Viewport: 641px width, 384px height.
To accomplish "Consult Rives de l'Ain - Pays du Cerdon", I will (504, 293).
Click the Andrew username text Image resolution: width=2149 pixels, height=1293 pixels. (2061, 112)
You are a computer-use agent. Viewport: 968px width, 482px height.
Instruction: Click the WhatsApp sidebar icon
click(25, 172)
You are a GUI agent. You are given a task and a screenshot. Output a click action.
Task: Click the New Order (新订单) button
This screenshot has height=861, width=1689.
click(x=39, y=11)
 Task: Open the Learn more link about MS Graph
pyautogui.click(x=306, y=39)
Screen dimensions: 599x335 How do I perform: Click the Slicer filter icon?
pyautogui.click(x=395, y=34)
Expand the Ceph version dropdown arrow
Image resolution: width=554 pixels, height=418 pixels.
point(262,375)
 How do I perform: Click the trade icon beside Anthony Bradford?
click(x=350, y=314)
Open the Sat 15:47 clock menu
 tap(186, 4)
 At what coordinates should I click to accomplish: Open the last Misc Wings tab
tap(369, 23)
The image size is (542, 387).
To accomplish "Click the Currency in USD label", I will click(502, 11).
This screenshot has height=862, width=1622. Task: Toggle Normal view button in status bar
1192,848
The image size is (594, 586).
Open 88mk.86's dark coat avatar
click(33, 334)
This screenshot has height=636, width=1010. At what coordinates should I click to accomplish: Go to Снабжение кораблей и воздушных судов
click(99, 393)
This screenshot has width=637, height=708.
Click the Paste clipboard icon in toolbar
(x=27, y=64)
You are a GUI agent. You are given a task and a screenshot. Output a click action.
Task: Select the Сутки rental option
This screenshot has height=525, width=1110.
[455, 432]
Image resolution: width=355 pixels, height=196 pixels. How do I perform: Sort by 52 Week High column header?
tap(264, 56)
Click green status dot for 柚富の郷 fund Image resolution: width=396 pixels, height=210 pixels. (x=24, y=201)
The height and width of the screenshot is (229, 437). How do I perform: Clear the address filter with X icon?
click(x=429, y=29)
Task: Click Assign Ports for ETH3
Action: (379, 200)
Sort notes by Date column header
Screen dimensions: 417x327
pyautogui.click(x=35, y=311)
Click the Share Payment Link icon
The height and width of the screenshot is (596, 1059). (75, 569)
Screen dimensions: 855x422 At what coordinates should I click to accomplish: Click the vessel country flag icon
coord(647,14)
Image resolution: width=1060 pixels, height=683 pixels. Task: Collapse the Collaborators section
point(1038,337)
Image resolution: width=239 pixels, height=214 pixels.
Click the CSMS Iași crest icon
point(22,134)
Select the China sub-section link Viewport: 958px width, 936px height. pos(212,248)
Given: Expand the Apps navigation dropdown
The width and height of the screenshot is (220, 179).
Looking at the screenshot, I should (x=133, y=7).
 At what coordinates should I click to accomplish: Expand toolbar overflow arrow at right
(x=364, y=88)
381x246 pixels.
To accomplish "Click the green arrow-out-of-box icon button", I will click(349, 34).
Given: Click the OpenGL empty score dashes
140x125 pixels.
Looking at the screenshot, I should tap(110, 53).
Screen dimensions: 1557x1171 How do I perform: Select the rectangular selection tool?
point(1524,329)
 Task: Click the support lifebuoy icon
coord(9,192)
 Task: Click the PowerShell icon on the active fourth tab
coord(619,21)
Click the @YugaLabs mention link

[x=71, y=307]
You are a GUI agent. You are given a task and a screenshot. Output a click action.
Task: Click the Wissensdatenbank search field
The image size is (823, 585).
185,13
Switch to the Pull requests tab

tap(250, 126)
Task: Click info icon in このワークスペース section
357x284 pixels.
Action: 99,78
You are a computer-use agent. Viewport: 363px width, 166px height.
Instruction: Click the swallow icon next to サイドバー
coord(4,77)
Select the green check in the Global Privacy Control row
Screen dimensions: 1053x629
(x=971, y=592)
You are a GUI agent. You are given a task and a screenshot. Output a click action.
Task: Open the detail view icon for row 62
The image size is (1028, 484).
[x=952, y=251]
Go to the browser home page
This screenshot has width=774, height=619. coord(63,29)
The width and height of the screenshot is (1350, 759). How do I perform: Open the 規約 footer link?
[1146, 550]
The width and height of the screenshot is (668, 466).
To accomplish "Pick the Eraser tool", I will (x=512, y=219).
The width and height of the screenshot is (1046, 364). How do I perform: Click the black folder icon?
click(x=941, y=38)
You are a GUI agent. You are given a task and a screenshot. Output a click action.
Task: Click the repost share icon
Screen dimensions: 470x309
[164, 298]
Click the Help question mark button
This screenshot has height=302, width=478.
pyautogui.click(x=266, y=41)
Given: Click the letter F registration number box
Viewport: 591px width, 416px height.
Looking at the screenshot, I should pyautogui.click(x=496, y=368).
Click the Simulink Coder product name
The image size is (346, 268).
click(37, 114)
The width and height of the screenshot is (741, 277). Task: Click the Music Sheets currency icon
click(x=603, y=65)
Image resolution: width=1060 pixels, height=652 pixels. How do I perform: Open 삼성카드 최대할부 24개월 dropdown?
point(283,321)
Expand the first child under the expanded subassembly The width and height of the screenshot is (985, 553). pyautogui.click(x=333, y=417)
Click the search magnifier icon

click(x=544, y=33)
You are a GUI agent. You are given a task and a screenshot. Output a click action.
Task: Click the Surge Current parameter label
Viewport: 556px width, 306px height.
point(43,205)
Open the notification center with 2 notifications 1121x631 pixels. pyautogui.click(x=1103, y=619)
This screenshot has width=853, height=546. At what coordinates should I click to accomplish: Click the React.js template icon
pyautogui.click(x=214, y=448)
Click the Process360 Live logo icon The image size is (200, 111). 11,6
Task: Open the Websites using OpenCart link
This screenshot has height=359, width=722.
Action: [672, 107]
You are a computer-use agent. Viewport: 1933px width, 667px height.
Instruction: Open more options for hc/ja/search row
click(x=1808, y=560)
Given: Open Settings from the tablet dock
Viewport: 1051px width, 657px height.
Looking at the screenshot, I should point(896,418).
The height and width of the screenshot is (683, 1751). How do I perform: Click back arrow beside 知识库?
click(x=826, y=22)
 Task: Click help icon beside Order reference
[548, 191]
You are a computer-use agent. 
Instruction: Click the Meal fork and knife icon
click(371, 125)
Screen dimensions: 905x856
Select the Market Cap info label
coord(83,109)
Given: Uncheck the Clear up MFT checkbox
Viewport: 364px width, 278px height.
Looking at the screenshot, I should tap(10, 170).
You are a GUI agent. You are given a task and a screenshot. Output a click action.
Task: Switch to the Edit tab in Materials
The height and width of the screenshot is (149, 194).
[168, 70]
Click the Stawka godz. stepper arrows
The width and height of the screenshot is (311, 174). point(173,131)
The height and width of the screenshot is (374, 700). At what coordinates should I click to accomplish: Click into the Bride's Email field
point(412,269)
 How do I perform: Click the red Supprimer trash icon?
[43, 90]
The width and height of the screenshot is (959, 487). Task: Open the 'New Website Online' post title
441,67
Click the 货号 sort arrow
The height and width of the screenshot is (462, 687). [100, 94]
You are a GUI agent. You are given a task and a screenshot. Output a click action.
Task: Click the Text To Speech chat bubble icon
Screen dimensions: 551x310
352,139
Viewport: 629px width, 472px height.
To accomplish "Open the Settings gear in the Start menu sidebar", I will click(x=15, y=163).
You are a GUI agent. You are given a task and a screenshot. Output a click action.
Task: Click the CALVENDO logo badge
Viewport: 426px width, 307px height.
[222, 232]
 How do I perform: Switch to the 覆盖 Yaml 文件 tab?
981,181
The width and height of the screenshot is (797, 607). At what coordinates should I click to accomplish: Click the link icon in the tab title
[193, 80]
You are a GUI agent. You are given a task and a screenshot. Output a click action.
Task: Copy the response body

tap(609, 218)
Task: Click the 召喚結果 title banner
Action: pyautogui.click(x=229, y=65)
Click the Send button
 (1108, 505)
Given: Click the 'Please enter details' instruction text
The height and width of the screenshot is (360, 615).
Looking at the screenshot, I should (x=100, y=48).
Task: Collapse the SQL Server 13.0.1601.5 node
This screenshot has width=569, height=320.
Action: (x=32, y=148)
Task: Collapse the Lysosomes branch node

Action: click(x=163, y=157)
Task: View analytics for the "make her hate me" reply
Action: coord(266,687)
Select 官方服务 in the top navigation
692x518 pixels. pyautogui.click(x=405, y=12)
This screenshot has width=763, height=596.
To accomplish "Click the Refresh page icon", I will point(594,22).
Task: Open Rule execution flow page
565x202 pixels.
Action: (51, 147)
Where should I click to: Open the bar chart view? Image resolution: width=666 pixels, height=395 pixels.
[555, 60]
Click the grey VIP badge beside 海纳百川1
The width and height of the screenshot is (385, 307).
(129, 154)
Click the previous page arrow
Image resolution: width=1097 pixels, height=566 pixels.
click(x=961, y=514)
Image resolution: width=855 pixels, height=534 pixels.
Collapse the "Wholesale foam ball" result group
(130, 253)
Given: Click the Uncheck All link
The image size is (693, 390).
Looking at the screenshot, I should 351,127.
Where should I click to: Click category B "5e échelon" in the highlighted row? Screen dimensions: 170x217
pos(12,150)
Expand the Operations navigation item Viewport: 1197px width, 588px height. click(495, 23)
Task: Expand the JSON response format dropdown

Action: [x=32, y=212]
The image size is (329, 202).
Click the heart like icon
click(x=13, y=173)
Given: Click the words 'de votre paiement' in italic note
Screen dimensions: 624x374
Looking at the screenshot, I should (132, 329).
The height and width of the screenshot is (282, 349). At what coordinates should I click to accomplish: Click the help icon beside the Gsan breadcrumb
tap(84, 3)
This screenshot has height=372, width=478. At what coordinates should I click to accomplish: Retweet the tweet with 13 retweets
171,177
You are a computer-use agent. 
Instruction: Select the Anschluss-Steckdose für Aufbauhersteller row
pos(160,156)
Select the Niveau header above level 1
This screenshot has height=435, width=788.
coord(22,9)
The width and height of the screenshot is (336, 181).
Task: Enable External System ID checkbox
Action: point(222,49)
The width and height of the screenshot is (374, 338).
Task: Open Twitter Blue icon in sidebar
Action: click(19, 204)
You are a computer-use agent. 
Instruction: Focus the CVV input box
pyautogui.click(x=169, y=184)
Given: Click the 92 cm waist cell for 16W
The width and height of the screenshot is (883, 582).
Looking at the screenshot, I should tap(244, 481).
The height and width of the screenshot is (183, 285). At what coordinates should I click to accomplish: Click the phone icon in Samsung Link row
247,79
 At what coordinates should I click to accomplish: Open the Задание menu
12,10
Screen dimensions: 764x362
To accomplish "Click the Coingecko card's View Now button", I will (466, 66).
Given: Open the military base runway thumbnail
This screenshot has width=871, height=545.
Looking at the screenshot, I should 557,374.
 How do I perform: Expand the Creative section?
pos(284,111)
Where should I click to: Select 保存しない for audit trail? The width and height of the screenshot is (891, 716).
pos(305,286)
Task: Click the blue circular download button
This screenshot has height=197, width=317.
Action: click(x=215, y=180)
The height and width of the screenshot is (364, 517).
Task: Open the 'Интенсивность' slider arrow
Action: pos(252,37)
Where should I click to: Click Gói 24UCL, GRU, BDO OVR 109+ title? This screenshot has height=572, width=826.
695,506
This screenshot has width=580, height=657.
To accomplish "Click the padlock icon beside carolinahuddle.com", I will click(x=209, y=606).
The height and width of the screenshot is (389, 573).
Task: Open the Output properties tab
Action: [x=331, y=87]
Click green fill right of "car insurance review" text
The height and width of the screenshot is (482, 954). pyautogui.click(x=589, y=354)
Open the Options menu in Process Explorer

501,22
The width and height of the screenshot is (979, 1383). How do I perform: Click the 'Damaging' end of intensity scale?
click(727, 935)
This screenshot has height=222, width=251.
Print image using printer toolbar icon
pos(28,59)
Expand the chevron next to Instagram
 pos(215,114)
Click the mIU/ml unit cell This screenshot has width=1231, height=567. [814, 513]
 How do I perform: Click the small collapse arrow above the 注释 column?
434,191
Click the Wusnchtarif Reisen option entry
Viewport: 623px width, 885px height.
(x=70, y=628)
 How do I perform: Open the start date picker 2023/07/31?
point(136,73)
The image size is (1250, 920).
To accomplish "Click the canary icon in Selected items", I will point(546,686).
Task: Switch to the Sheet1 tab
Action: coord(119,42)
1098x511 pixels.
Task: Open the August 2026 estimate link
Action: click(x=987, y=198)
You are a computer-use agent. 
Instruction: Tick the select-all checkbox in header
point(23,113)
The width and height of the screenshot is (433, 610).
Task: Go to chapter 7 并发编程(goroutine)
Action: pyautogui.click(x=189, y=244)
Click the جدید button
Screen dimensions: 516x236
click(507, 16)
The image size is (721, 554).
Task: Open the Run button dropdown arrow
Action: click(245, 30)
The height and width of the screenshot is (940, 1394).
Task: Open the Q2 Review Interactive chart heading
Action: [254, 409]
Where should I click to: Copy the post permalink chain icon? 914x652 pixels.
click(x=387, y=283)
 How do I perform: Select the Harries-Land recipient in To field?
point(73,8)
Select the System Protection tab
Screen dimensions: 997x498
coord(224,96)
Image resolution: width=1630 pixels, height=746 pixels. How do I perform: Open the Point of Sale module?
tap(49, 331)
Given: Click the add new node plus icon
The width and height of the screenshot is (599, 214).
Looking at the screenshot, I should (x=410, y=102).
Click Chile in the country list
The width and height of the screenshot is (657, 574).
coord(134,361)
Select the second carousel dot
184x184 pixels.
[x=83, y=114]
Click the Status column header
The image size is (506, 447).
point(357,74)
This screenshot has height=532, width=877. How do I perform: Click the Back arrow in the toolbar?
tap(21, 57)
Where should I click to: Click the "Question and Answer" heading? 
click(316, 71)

What you should do
From the entries above, restate word for word the lines from the line containing "This screenshot has height=372, width=478." to the line containing "Task: Click the blue circular download button", both ends included, and nothing more.

Response area
This screenshot has height=372, width=478. At what coordinates should I click to accomplish: Retweet the tweet with 13 retweets
171,177
You are a computer-use agent. 
Instruction: Select the Anschluss-Steckdose für Aufbauhersteller row
pos(160,156)
Select the Niveau header above level 1
This screenshot has height=435, width=788.
coord(22,9)
The width and height of the screenshot is (336, 181).
Task: Enable External System ID checkbox
Action: point(222,49)
The width and height of the screenshot is (374, 338).
Task: Open Twitter Blue icon in sidebar
Action: click(19, 204)
You are a computer-use agent. 
Instruction: Focus the CVV input box
pyautogui.click(x=169, y=184)
Given: Click the 92 cm waist cell for 16W
The width and height of the screenshot is (883, 582).
Looking at the screenshot, I should tap(244, 481).
The height and width of the screenshot is (183, 285). At what coordinates should I click to accomplish: Click the phone icon in Samsung Link row
247,79
 At what coordinates should I click to accomplish: Open the Задание menu
12,10
Screen dimensions: 764x362
To accomplish "Click the Coingecko card's View Now button", I will (466, 66).
Given: Open the military base runway thumbnail
This screenshot has width=871, height=545.
Looking at the screenshot, I should 557,374.
 How do I perform: Expand the Creative section?
pos(284,111)
Where should I click to: Select 保存しない for audit trail? The width and height of the screenshot is (891, 716).
pos(305,286)
Task: Click the blue circular download button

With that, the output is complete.